→ **What the task asks**: Scan the data, and whenever a line contains "agent", copy it.
[Start of section]
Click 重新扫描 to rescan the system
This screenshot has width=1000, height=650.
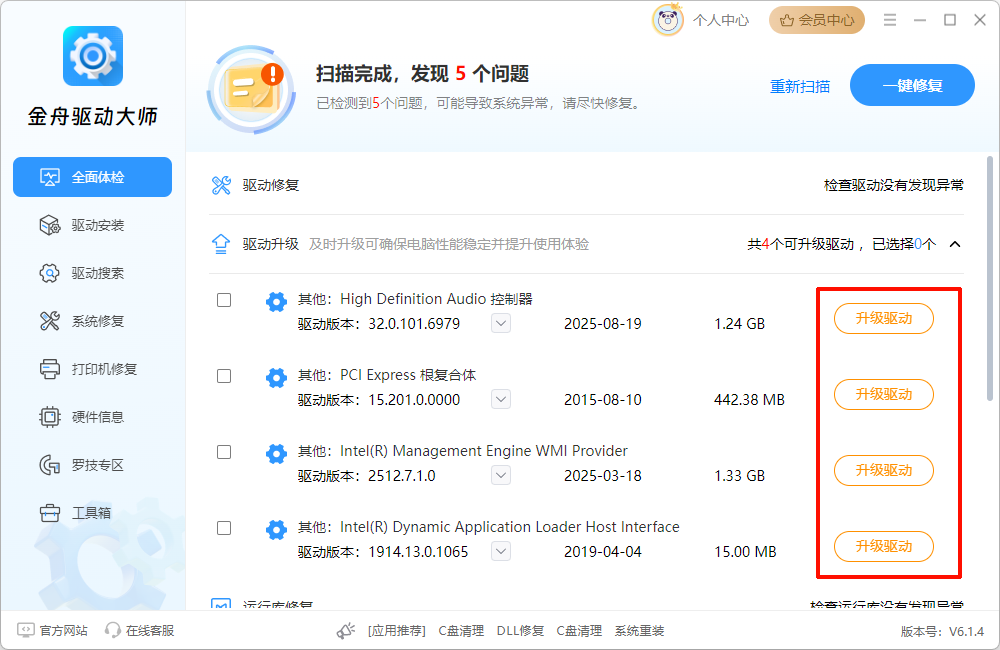(x=800, y=86)
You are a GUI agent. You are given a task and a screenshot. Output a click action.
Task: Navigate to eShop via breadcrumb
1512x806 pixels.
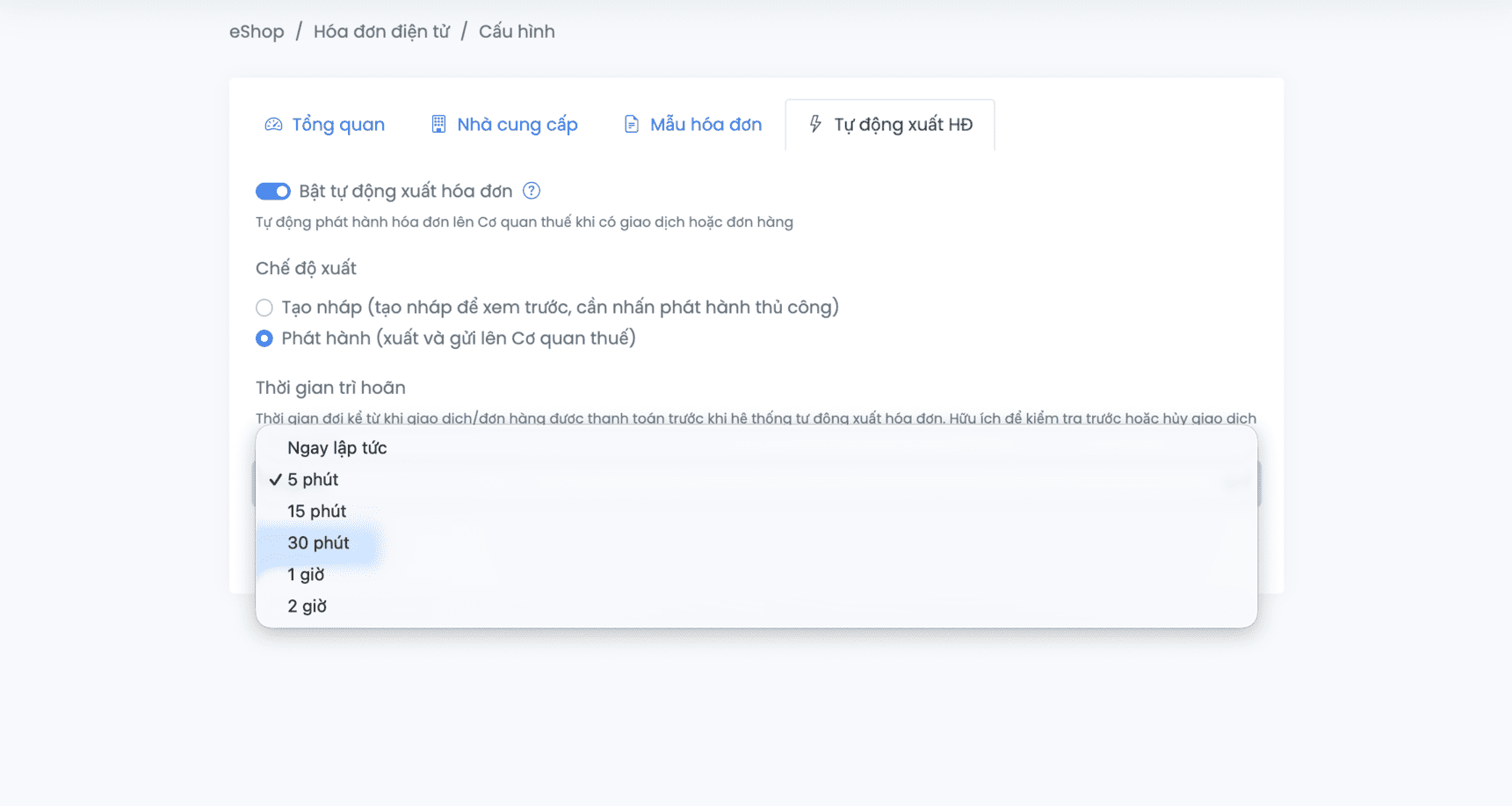coord(257,32)
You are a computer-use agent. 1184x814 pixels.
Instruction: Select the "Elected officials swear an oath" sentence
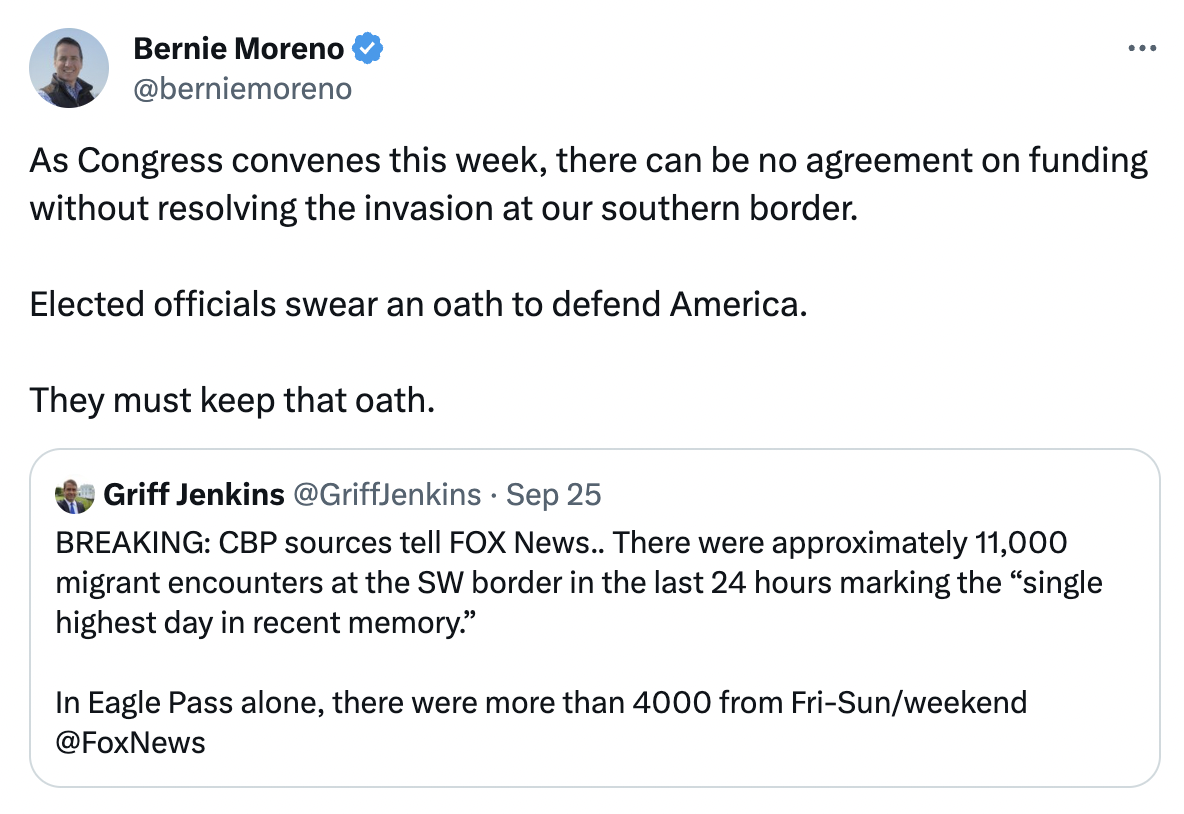coord(417,304)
[End of section]
→ **Result for this exercise**:
You are a GUI agent. You are given a task and a screenshot. Output a click action.
You are a computer-use agent. 1184x814 pixels.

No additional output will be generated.